__Your assignment__
For this exercise, write out exactly the lines of the material from the one containing "Screen dimensions: 669x457" through the end, both ends included, and nothing more.
+++ Entries shown
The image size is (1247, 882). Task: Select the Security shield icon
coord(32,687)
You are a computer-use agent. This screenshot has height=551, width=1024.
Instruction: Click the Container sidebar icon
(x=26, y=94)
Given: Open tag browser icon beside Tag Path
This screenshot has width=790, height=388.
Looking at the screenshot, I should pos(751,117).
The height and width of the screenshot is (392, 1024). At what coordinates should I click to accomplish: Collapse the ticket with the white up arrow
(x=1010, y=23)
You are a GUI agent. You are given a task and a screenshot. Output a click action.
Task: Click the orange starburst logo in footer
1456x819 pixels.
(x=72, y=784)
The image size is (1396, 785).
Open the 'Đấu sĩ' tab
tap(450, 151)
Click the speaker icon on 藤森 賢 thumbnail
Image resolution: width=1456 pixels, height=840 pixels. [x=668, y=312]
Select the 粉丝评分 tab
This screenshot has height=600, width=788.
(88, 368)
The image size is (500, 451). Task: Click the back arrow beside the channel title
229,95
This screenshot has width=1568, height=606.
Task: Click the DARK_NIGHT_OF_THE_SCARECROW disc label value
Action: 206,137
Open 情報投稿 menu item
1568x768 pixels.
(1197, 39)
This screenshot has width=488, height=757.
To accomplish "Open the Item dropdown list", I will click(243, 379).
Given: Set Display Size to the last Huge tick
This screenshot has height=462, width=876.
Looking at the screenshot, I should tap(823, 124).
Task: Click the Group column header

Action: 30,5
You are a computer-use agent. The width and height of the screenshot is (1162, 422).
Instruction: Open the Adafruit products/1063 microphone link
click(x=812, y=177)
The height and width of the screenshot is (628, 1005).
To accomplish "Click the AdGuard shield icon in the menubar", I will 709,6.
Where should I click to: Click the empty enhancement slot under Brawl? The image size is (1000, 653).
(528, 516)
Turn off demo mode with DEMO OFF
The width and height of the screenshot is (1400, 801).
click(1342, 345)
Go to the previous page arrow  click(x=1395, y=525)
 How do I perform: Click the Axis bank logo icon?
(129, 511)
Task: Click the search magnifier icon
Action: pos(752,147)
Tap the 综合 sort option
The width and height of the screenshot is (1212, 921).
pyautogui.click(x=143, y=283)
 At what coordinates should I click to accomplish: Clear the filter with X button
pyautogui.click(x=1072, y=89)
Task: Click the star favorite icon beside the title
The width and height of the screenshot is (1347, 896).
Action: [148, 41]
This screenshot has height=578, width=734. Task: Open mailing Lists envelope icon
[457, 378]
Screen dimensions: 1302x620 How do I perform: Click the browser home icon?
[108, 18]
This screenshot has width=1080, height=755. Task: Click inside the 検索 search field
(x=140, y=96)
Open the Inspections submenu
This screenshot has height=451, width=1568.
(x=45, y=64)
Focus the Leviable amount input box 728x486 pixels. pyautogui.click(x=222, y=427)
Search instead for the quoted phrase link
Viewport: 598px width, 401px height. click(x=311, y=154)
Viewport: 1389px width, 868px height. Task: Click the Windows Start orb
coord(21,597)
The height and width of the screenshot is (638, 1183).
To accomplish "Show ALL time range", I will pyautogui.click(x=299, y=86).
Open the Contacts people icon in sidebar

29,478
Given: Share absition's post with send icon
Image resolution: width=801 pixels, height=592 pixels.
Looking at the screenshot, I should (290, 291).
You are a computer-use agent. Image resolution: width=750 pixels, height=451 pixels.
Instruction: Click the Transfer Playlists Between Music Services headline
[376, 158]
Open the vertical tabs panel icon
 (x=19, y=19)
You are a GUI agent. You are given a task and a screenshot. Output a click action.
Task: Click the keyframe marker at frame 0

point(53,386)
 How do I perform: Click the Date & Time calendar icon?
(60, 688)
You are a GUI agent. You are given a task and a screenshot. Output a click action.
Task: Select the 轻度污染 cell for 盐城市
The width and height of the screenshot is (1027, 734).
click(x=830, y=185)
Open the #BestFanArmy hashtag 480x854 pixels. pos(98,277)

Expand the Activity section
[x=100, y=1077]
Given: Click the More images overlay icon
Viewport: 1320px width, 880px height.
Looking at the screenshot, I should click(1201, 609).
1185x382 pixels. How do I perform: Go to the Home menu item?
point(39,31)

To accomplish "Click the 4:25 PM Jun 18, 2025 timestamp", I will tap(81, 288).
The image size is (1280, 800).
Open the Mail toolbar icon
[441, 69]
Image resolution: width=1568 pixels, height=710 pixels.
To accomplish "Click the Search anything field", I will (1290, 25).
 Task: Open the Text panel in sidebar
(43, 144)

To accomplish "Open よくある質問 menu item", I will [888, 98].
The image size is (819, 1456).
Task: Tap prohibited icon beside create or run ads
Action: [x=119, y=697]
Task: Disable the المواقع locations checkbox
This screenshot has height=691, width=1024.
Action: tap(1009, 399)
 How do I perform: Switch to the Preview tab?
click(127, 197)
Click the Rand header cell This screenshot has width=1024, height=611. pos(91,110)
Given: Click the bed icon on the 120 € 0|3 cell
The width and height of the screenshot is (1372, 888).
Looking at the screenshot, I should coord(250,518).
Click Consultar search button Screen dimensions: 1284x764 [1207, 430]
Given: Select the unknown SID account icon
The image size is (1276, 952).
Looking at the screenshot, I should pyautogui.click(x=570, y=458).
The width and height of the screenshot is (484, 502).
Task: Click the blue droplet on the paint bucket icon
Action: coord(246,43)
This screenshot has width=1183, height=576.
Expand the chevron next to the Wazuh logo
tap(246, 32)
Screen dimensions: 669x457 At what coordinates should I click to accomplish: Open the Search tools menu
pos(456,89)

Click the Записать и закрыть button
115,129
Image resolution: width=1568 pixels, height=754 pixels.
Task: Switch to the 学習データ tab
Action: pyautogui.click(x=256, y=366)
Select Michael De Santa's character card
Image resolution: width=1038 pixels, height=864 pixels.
++++++
__Problem solution__
Screen dimensions: 669x457 At what coordinates should I click to accomplish: Open the Search tools menu
pos(456,89)

Click the Записать и закрыть button
115,129
Image resolution: width=1568 pixels, height=754 pixels.
Task: Switch to the 学習データ tab
Action: pyautogui.click(x=256, y=366)
Select Michael De Santa's character card
Image resolution: width=1038 pixels, height=864 pixels.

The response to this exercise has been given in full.